I am glad that homosexual soldiers can now serve openly in the US. Personally, I don't see the utility in the ban. If someone wants to defend their country, their sexual orientation should not be taken into account. Honourably serving gay soldiers are every bit as heroic as any other honourably serving soldier, in my opinion. And the military (any military) requires discipline and adherence to the strict rules, and any soldier, including gay ones, should receive the proper punishment for breaking the rules if they do. Other countries, including Canada, the United Kingdom, and Israel, allow for openly homosexual soldiers to serve, without much problem. I am not one to champion most "gay rights" issues, but I do believe there was an inequality in DADT. Leftist gay rights zealots certainly didn't help in the repeal effort, as usual, with their ludicrously radical activism.Barack Obama last night hit out at his Republican rivals for staying silent when a GOP debate crowd booed a homosexual soldier who asked a question.During a highly combative speech to an audience of 3,000 gay rights activists, the president said: 'You want to be commander in chief?'You can start by standing up for the men and women who wear the uniform of the United States, even when it's not politically convenient,'Recalling the boos soldiers Steven Hill received on September 22 during his videotaped question, which was filmed in Iraq, Mr Obama said: 'We don't believe in standing silent when that happens.'
To loud cheers and a standing ovation at the annual dinner of the Human Rights Campaign, the nation's largest gay rights organization, he went on to say: 'We don't believe in a small America.'We believe in a big America - a tolerant America, a just America, an equal America - that values the service of every patriot.
DADT may have been an unjust policy, but that does not mean that DADT proponents are anti-gay or homophobic. In fact, I sympathize with them to an extent given the outrageous behaviour of some gay people and activists. The military is certainly no place for that (but, hopefully the discipline required of military members would have prevented that behaviour, and I would assume most gay soldiers would be above that behaviour anyway).
My favourite US presidential candidate, Herman Cain, has spoken out on the issue of the booing at the debate.

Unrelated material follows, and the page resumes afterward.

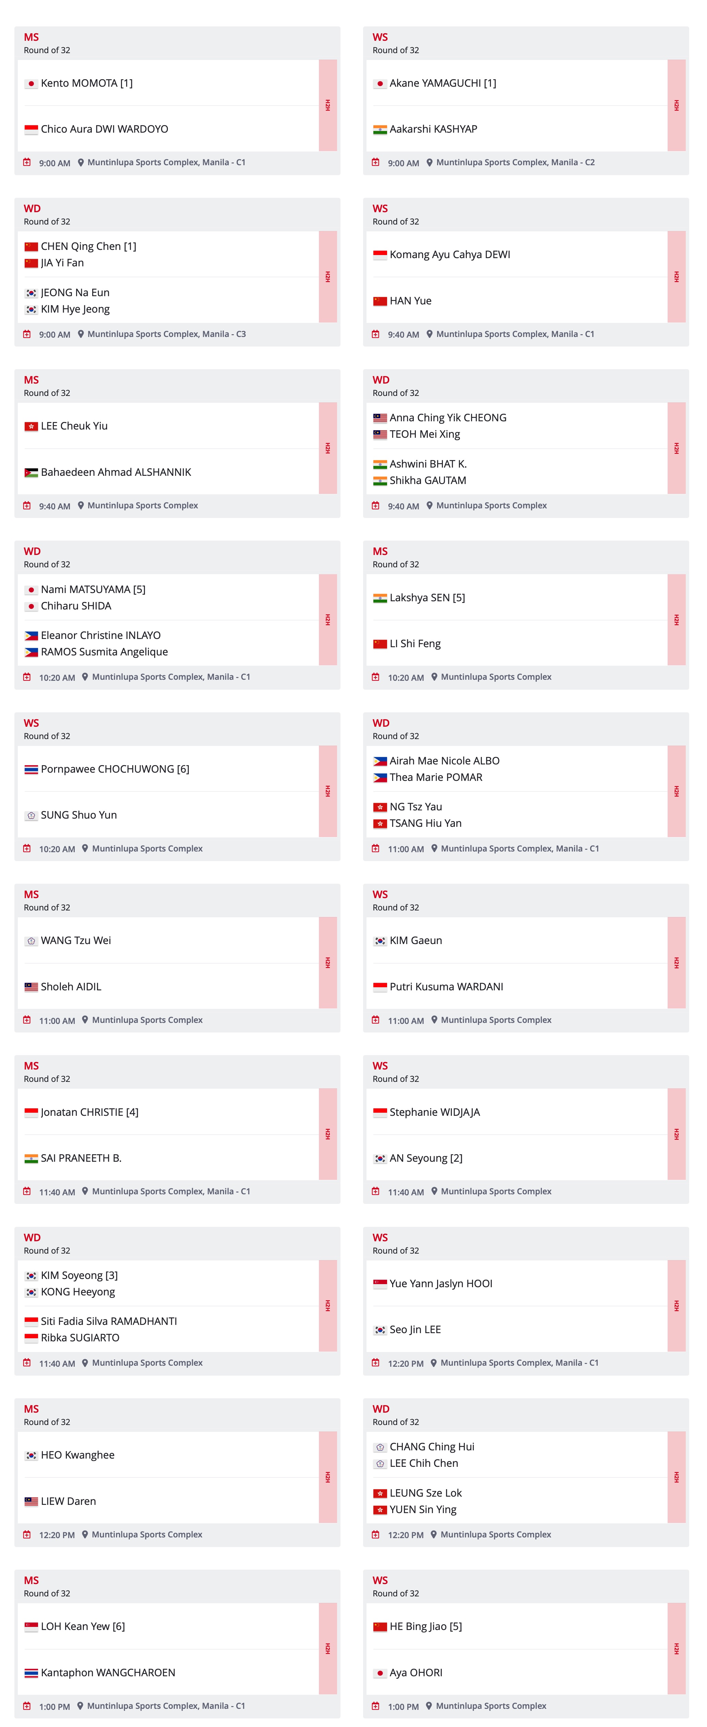Open H2H for He Bing Jiao vs Ohori
The image size is (707, 1727).
[676, 1649]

Republican presidential candidate Herman Cain says that he should not have stayed silent after the audience [sic] at a recent GOP debate booed a gay soldier.
The Georgia businessman told ABC's "This Week" on Sunday that it would have been "appropriate" for him to have defended the soldier. None of the candidates at the Sept. 22 forum responded to the booing.
But Cain also suggested that the audience may not have actually been booing the soldier. "Maybe they were booing the whole 'don't ask, don't tell' repeal more so than booing that soldier," told ABC's "This Week." "But we didn't know that. So that was not the time to try and decipher."After watching Herman Cain on Fox News this morning, I was impressed, yet again. This is a man who directly answers questions asked of him. And I applaud his speaking up about the booing incident.
Herman Cain is simply way out of Obama's league. Obama's campaign strategy appears to consist of nothing other than attacking Republicans. Cain's strategy appears to consist of proposing ideas of how to fix the USA's problems.